RD Congo : Pétrole contre environnement ?
L’ONG Global Witness est formelle : le parc des Virunga et celui de la Salonga, en RD Congo, inscrits sur la liste du patrimoine mondial, ont été partiellement cédés à deux entreprises pétrolières, la Sonahydroc et la Comico.
Par J.J Arthur Malu-Malu
Aménagé en 1925 par l’administration coloniale belge, le site des Virunga, dans l’est du pays, à la frontière avec le Rwanda et l’Ouganda, est le plus ancien parc naturel du continent africain. Il héberge une flore et une faune exceptionnelles. Sa grande diversité biologique en fait un parc unique en Afrique.

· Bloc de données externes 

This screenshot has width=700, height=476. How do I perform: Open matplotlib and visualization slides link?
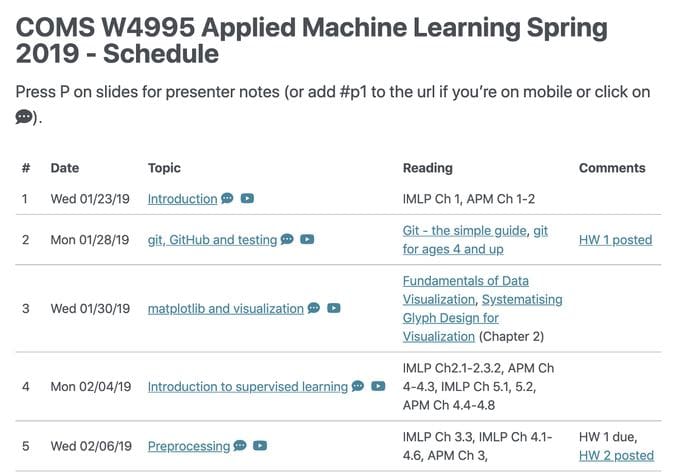225,309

Les énergies renouvelables, un axe essentiel : Global Witness, qui lutte contre le pillage de ressources naturelles des pays en développement et la corruption politique qui s’y rapporte, affirme que la Comico, qui aurait raflé des parcs en RDC, est détenue à 40 % par la société Oil & Gas, enregistrée sur l’île britannique de Guernesey, et appartient à un richissime homme d’affaires sud-africain. Le mystère reste entier sur les autres actionnaires : https://www.globalwitness.org
L’exploitation pétrolière, qui concernerait 80 % de sa superficie totale (7 800 km2), pourrait pousser l’Unesco à le « désinscrire ». Une telle initiative ferait chuter mécaniquement le nombre de touristes qui s’y rendent chaque année, à cause de l’insécurité qui y règne par endroits ; les autorités congolaises l’ont d’ailleurs fermé aux visiteurs jusqu’à la fin de l’année.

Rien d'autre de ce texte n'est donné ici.